The majority of white Americans consider themselves sincerely committed to justice for the Negro. They believe that American society is essentially hospitable to fair play and to steady growth toward a middle-class Utopia embodying racial harmony. But unfortunately this is a fantasy of self-deception and comfortable vanity.”
— Where Do We Go From Here, 1967
“I contend that the cry of "Black Power" is, at bottom, a reaction to the reluctance of white power to make the kind of changes necessary to make justice a reality for the Negro. I think that we've got to see that a riot is the language of the unheard. And, what is it that America has failed to hear? It has failed to hear that the economic plight of the Negro poor has worsened over the last few years."
— 60 Minutes Interview, 1966
"But it is not enough for me to stand before you tonight and condemn riots. It would be morally irresponsible for me to do that without, at the same time, condemning the contingent, intolerable conditions that exist in our society. These conditions are the things that cause individuals to feel that they have no other alternative than to engage in violent rebellions to get attention. And I must say tonight that a riot is the language of the unheard. And what is it America has failed to hear?...It has failed to hear that the promises of freedom and justice have not been met. And it has failed to hear that large segments of white society are more concerned about tranquility and the status quo than about justice and humanity."
— “The Other America,” 1968
“When machines and computers, profit motives and property rights are considered more important than people, the giant triplets of racism, extreme materialism and militarism are incapable of being conquered.”
— “Revolution of Values,” 1967
“Whites, it must frankly be said, are not putting in a similar mass effort to reeducate themselves out of their racial ignorance. It is an aspect of their sense of superiority that the white people of America believe they have so little to learn. The reality of substantial investment to assist Negroes into the twentieth century, adjusting to Negro neighbors and genuine school integration, is still a nightmare for all too many white Americans…These are the deepest causes for contemporary abrasions between the races. Loose and easy language about equality, resonant resolutions about brotherhood fall pleasantly on the ear, but for the Negro there is a credibility gap he cannot overlook. He remembers that with each modest advance the white population promptly raises the argument that the Negro has come far enough. Each step forward accents an ever-present tendency to backlash.”
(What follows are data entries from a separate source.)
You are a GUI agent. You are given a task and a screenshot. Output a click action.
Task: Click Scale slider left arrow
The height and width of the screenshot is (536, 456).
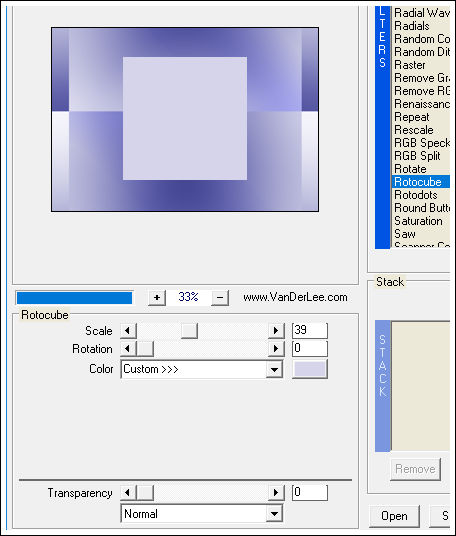click(128, 331)
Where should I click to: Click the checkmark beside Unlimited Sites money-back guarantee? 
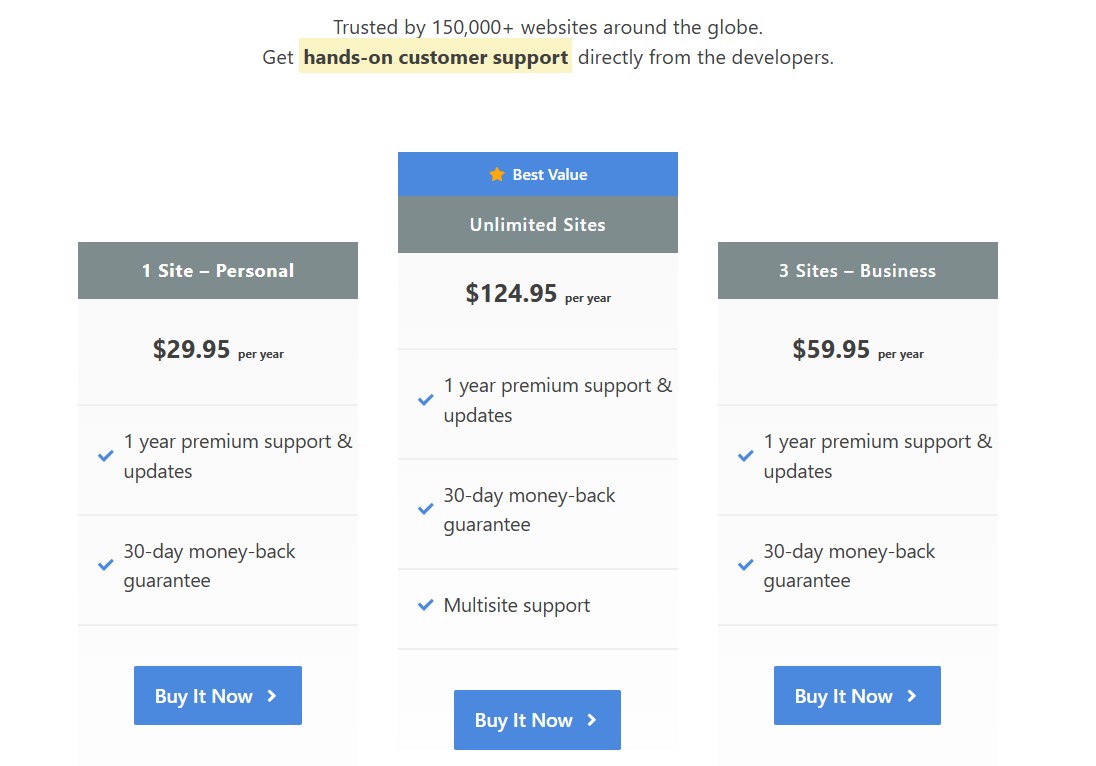[424, 509]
— Where Do We Go From Here, 1967
"First, I must confess that over the past few years I have been gravely disappointed with the white moderate. I have almost reached the regrettable conclusion that the Negro's great stumbling block in his stride toward freedom is not the White Citizen's Counciler or the Ku Klux Klanner, but the white moderate, who is more devoted to "order" than to justice; who prefers a negative peace which is the absence of tension to a positive peace which is the presence of justice; who constantly says: "I agree with you in the goal you seek, but I cannot agree with your methods of direct action"; who paternalistically believes he can set the timetable for another man's freedom; who lives by a mythical concept of time and who constantly advises the Negro to wait for a "more convenient season." Shallow understanding from people of good will is more frustrating than absolute misunderstanding from people of ill will. Lukewarm acceptance is much more bewildering than outright rejection."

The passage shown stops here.